-- START OF Supplied passage --
Not much, you see, because I went there for something very different. I was more or less connected with the International Auxiliary Languages Association. For some reason I had been interested in that and I was with Vendryes in Paris, who had just become a mamber of a committee for agreement, and appointed by a rich American lady belonging to the Vanderbilt family. She was a very rich woman and she became interested in Esperanto. She talked with me about Esperanto and said: “That’s beautiful, why don’t people accept Esperanto?”.

She went around, she wrote to people asking why they didn’t accept Esperanto. For example, she wrote to Otto Jespersen in Denmark. he had made a language like that and he explained to her that Esperanto had serious drawbacks, which is true, of course. The only advantage of Esperanto is that people know it, know that there is something called in that way, whereas they don’t know the other languages. These people tried to solve the problem and I was involved.

So I went to The Hague and to Brussels etc.. I became interested in it just before the war. Then the war came and after the war those people who had retreated to the United States during it had to come to some sort of conclusion on what was to be done and they invited me to direct the work in New York. So, I went there in teh Summer of ’46 and started to work with them and at the end of the Summer they said: “Could you come back?” and I answered: “Well. I’ll see what I can do with Paris, whether I can leave Paris”.

Finally I got to leave and I went back to America, I got back in february and we settled there with my present wife. She wasn’t my wife yet, but as soon as I got the divorce from my first wife, we married in New York. We were in New York when I got two offers, one coming from London to replace Daniel Jones (he liked me very much and all his younger students, who might have been his successors, insisted on my being candidate). So, I had that offer from London and then at the same time I had another offer from Columbia University, which had been incited by Roman Jakobson, because he had had problems with going to America from Europe during the war: he met a strong resistance on the part of the American linguists. They didn’t want any European to go and… All of them were Bloomfieldians and they didn’t want the Europeans to go there with Saussurians ideas. So, well, they said no. And of course Jakobson was not too happy to have such a nasty recption on their part. So he decided to fill American Universities with Europeans.

That was one of the choice possibilities and he made me a very nice offer: full professor with good salary. You know in America you have three possibilities: assistant professor, associate professor, full professor.

i didn’t know what to do. I would have had a job in France, an offer from London, the other from New York. So, my wife was there, my daughter from my first marriage was there and I said: “Which one do you want? Paris, London or New York?”. They answered “New York!”. Just because the food was terrible. In Paris it was not too good and in London it was terrible. You couldn’t get food in London, whereas in New York you had no problems, or few problems. Theoretically you needed cards for sugar, but you could steal all the sugar you wanted from the pubs!
-- END OF Supplied passage --
-- START OF Dataset rows --
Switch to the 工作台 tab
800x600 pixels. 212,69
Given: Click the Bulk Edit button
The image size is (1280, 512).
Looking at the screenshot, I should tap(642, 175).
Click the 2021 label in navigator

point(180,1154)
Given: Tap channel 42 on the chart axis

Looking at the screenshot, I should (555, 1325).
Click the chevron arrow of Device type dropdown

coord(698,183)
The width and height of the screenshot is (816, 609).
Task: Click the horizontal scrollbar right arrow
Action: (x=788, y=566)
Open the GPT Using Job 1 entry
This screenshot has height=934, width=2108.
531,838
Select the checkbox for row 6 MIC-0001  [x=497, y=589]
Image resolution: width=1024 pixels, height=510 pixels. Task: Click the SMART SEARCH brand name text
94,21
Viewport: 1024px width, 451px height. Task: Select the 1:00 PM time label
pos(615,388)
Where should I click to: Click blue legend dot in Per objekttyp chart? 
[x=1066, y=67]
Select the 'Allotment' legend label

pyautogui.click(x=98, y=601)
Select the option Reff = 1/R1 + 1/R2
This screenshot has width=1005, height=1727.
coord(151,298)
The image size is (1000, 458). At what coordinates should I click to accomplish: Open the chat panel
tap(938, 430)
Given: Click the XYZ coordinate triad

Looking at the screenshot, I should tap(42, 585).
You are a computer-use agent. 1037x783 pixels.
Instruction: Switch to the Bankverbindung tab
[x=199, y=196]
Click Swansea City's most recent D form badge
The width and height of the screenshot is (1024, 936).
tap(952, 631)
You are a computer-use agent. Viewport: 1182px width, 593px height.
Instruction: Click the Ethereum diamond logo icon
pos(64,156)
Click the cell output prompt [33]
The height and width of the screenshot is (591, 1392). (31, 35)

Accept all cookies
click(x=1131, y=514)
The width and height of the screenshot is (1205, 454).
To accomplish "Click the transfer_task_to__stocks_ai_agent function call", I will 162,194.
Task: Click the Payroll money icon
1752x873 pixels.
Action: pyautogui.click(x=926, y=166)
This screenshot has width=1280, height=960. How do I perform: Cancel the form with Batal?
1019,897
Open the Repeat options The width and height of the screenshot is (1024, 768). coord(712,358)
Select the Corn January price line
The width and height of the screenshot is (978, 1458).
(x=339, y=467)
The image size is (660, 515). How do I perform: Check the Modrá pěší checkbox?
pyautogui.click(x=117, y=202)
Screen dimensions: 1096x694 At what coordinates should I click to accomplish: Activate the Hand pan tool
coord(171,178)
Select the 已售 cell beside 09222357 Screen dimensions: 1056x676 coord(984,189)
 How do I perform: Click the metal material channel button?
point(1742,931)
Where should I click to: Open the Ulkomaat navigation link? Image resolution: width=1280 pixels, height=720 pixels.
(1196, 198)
-- END OF Dataset rows --
Task list =
1. Check each statement against the recollection and mark it yes or no, quoting the exact words that settle it: (a) Otto Jespersen was in Denmark. (b) Columbia University offered the speaker a post as associate professor. (c) When asked to choose among Paris, London and New York, the speaker's wife and daughter picked New York.
2. Retype the part of the recollection starting with "i didn’t know" and going on through "from the pubs!".
Answer from the recollection alone, not from the items.

Results for each task =
1.
(a) Yes: "she wrote to Otto Jespersen in Denmark"
(b) No: "full professor with good salary"
(c) Yes: "They answered “New York!”."

2.
i didn’t know what to do. I would have had a job in France, an offer from London, the other from New York. So, my wife was there, my daughter from my first marriage was there and I said: “Which one do you want? Paris, London or New York?”. They answered “New York!”. Just because the food was terrible. In Paris it was not too good and in London it was terrible. You couldn’t get food in London, whereas in New York you had no problems, or few problems. Theoretically you needed cards for sugar, but you could steal all the sugar you wanted from the pubs!